Member of the Grand National Assembly of Turkey
- In office 7 June 2018 – 4 June 2020
- Constituency: Diyarbakır (2018)

Personal details
- Born: 1956 (age 69–70) Genç, Bingöl
- Citizenship: Turkish
- Party: HDP

= Musa Farisoğulları =

Kurdish politician in Turkey

Musa Farisoğulları (born 1956, Genç, Bingöl) is a Kurdish politician and a member of the Peoples' Democratic Party (HDP).

== Early life and education ==
He attended primary and secondary education as well as the vocational school at Diyarbakır.

== Political career ==
He was involved in Kurdish politics since 1973, been a member of the People's Labour Party (HEP) and also of the Democratic Society Party (DTP).

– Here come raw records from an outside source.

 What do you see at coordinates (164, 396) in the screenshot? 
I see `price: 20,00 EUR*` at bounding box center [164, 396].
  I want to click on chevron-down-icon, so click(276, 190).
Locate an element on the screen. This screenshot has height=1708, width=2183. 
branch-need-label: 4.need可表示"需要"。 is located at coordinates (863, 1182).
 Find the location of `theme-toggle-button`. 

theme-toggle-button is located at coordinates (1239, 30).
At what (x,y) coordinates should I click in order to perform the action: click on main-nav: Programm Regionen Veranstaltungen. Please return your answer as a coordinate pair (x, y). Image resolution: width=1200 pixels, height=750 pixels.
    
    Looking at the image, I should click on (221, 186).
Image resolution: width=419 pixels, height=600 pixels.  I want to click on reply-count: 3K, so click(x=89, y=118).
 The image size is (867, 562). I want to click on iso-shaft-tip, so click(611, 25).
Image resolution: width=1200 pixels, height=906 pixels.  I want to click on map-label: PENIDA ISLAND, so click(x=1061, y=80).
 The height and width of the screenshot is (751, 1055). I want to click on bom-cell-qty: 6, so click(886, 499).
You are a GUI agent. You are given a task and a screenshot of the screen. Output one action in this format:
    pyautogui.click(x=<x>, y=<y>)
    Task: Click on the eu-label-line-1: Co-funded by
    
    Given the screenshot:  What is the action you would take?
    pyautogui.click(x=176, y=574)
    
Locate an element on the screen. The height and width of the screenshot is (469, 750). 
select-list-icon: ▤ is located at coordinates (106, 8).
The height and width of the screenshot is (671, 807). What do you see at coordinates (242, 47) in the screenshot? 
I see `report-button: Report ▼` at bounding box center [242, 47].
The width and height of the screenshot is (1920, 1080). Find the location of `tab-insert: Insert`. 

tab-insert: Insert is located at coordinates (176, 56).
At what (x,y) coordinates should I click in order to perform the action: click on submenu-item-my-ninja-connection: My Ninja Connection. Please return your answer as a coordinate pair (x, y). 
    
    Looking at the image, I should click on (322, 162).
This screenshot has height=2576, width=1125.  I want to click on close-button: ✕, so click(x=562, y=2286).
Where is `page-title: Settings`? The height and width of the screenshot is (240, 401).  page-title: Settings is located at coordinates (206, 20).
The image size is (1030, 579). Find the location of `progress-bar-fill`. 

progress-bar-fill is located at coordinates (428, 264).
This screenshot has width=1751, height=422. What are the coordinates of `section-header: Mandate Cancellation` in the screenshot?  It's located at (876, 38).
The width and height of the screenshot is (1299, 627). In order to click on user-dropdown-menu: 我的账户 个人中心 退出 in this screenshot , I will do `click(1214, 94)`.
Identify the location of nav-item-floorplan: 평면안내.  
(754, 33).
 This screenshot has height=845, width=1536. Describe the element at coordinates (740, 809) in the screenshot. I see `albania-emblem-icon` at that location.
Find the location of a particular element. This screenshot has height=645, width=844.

He was banned to engage in political activities for five years in December 2009 following the closure case against the DTP. In the general elections of June 2018, he was elected as a member of the Grand National Assembly of Turkey representing Diyarbakır for the HDP. In parliament he was a member of the Information and Technology commission.

== Political positions ==
He is of the view that Turkish Kurdistan is being colonized, that Turkey wants to do the same to Kurds like they did to the Armenians and that the reason of why the Kurds are still surviving is due to their capabilities to organize. He supports a unity of the four parts of Kurdistan and opposed the Turkish cross-border attack against Afrin in Syria in 2018 and also defended the fact that he attended a funeral of militants of the Peoples' Defense Forces (HPG).

== Prosecution and imprisonment ==
He was sentenced to six years imprisonment within the Kurdistan Communities Union (KCK) main case in September 2019 but was not arrested due to his parliamentary immunity. He was dismissed from parliament together with Enis Berberoğlu and Leyla Güven in June 2020 arrested jointly with Güven in Diyarbakir. Their dismissal was condemned by the Turkey rapporteur of the European Parliament, Nacho Sanchez Amor.

According to his own account, he has been imprisoned for twelve years. Since his arrest in 2019, the communication between the HDP and himself is difficult, as a letter of the HDP was not allowed to be delivered to him on grounds that it contained propaganda of an illegal organization. In March 2022, he was released.

== Personal life ==
Musa Farisoğulları is married and has 3 children.